Set problem >> Copy out the rows from the line containing "The height and width of the screenshot is (853, 1220)." through the line containing "will (59, 111).", including both of those lines.

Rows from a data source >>
• • •

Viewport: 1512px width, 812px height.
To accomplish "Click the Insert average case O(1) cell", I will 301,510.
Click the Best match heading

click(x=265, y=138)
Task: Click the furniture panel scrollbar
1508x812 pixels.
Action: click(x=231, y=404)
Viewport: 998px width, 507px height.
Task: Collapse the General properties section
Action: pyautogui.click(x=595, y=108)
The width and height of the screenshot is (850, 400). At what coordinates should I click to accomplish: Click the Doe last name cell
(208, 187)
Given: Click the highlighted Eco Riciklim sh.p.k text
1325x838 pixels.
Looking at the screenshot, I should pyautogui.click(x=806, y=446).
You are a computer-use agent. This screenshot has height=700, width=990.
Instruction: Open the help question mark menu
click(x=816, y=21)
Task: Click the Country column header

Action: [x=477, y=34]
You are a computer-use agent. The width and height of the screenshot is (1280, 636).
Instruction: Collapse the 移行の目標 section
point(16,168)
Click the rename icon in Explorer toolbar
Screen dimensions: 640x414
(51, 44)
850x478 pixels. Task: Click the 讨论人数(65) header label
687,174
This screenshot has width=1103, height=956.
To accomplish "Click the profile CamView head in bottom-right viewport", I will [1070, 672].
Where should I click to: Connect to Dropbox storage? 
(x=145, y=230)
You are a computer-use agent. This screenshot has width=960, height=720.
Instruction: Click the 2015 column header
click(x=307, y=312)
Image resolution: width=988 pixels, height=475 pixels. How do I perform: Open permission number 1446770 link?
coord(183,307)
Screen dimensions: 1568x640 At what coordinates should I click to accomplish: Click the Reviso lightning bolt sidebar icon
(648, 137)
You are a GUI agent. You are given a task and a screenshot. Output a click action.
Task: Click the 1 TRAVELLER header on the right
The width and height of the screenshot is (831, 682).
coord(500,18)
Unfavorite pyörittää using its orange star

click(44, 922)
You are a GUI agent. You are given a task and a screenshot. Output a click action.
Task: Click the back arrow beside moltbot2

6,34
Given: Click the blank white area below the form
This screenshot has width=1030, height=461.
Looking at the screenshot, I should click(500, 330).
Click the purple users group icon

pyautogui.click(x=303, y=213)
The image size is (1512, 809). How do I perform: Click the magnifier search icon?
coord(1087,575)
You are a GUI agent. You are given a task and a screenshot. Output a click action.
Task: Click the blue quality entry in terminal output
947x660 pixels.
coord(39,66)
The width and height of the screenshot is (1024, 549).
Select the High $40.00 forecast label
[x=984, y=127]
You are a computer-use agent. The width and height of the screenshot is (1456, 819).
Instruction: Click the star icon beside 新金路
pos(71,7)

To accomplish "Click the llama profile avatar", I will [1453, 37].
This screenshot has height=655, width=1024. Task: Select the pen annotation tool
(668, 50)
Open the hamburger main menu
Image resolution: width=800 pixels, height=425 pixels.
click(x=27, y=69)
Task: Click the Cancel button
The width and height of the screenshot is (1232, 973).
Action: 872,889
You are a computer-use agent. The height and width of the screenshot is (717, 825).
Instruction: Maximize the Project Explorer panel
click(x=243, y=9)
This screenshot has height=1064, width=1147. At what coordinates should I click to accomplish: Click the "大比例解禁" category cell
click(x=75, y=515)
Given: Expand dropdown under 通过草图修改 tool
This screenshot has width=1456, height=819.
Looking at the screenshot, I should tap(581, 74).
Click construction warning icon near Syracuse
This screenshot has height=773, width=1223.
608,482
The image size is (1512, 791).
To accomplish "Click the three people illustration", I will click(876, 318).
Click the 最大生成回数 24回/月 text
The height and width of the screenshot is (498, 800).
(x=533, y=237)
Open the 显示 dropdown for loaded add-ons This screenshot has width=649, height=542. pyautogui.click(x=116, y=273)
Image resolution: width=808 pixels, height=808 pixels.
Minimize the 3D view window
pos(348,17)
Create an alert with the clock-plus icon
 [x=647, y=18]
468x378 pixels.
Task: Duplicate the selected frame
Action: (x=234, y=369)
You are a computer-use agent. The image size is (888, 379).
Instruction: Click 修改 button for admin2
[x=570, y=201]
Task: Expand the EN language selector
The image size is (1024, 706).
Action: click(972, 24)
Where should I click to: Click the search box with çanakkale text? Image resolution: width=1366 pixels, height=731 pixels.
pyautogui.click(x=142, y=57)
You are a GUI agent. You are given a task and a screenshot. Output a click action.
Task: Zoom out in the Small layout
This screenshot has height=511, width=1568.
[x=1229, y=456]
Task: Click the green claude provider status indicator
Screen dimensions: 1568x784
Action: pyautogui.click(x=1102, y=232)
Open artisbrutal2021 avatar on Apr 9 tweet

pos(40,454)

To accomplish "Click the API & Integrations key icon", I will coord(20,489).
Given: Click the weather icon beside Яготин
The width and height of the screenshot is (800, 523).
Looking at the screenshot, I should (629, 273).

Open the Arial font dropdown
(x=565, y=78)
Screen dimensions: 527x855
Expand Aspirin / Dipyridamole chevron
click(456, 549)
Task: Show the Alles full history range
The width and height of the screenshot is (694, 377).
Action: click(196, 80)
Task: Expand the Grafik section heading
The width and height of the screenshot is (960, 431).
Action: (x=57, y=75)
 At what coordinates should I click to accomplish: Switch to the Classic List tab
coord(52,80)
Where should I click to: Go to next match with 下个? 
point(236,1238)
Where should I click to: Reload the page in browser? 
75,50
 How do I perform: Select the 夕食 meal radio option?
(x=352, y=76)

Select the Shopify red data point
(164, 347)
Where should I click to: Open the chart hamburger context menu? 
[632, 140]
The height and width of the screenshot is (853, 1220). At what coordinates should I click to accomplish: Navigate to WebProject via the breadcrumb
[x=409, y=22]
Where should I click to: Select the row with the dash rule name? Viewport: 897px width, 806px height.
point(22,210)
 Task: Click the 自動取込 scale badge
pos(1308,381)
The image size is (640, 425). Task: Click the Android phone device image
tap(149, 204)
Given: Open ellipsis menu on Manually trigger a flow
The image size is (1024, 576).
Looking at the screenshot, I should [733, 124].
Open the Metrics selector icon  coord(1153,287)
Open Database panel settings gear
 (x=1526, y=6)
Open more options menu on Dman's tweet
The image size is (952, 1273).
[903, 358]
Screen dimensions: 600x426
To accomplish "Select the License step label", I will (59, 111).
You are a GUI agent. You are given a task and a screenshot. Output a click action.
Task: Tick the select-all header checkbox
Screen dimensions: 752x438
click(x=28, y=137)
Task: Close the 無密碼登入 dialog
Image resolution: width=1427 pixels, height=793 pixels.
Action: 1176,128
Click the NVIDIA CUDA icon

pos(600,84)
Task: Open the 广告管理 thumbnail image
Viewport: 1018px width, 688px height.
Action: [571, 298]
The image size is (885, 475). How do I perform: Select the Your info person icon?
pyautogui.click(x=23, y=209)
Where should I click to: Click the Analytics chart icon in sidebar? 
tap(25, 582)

• • •

Exercise output >>
The height and width of the screenshot is (853, 1220). At what coordinates should I click to accomplish: Navigate to WebProject via the breadcrumb
[x=409, y=22]
Where should I click to: Select the row with the dash rule name? Viewport: 897px width, 806px height.
point(22,210)
 Task: Click the 自動取込 scale badge
pos(1308,381)
The image size is (640, 425). Task: Click the Android phone device image
tap(149, 204)
Given: Open ellipsis menu on Manually trigger a flow
The image size is (1024, 576).
Looking at the screenshot, I should [733, 124].
Open the Metrics selector icon  coord(1153,287)
Open Database panel settings gear
 (x=1526, y=6)
Open more options menu on Dman's tweet
The image size is (952, 1273).
[903, 358]
Screen dimensions: 600x426
To accomplish "Select the License step label", I will (59, 111).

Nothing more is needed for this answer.